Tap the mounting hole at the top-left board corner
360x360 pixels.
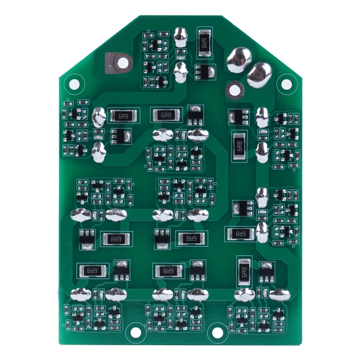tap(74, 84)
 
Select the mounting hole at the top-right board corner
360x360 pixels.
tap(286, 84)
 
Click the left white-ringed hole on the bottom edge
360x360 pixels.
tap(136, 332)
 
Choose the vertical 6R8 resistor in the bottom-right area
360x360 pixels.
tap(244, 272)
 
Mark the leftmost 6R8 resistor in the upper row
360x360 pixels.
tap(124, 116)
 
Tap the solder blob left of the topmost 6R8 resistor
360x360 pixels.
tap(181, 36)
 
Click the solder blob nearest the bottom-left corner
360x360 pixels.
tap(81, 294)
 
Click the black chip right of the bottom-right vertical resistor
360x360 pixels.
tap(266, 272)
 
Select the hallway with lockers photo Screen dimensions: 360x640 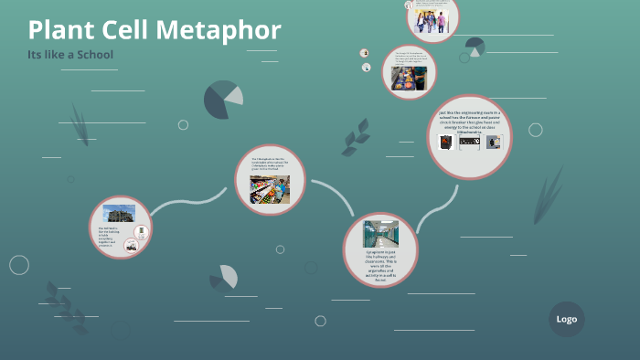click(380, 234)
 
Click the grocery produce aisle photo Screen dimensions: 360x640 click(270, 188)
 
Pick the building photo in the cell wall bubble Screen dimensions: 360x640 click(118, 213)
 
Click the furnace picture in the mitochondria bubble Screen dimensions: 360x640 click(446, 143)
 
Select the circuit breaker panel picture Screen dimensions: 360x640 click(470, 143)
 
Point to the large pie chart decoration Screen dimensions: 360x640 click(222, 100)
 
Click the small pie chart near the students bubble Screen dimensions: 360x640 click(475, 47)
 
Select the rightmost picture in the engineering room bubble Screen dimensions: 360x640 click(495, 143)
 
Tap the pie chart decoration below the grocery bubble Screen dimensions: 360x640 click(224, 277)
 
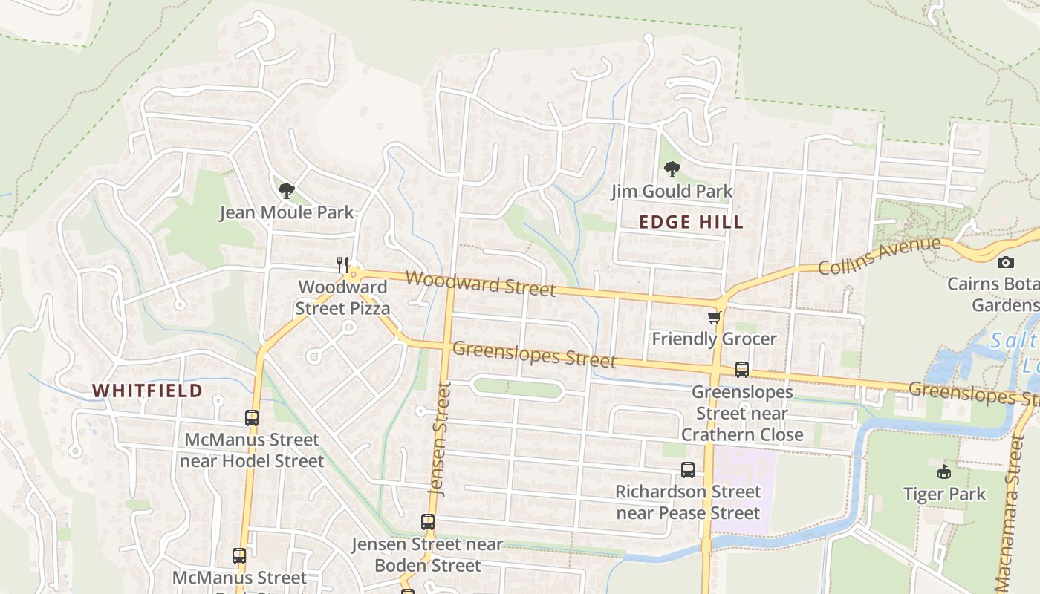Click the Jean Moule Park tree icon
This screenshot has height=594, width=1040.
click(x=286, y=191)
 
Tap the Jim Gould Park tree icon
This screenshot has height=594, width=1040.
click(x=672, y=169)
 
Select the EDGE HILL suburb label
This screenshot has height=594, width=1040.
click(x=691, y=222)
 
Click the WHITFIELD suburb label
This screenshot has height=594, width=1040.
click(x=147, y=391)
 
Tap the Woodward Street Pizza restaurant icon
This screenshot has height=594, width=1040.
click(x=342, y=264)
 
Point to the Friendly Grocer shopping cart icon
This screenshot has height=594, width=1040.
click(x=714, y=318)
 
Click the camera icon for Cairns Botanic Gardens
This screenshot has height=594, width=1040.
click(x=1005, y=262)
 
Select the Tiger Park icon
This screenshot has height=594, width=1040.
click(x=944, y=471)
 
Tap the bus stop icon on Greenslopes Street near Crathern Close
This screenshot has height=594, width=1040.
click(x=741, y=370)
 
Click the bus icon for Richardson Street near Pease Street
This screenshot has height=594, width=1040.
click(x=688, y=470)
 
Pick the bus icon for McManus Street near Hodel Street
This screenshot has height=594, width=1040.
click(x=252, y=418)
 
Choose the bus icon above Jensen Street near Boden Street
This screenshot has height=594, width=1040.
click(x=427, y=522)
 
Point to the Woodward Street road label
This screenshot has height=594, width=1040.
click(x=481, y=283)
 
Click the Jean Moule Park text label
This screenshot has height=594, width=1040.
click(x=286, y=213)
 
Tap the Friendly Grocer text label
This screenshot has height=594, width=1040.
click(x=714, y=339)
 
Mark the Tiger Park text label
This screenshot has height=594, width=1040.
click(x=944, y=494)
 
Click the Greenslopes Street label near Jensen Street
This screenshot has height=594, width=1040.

Task.
Reproduce the listing lines between the ones holding "Tap the bus" and "click(x=688, y=470)", inclusive, requests included, shifting every answer coordinate by adding 33 to it.

Task output.
Tap the bus stop icon on Greenslopes Street near Crathern Close
This screenshot has height=594, width=1040.
click(x=774, y=403)
 
Click the bus icon for Richardson Street near Pease Street
This screenshot has height=594, width=1040.
click(x=721, y=503)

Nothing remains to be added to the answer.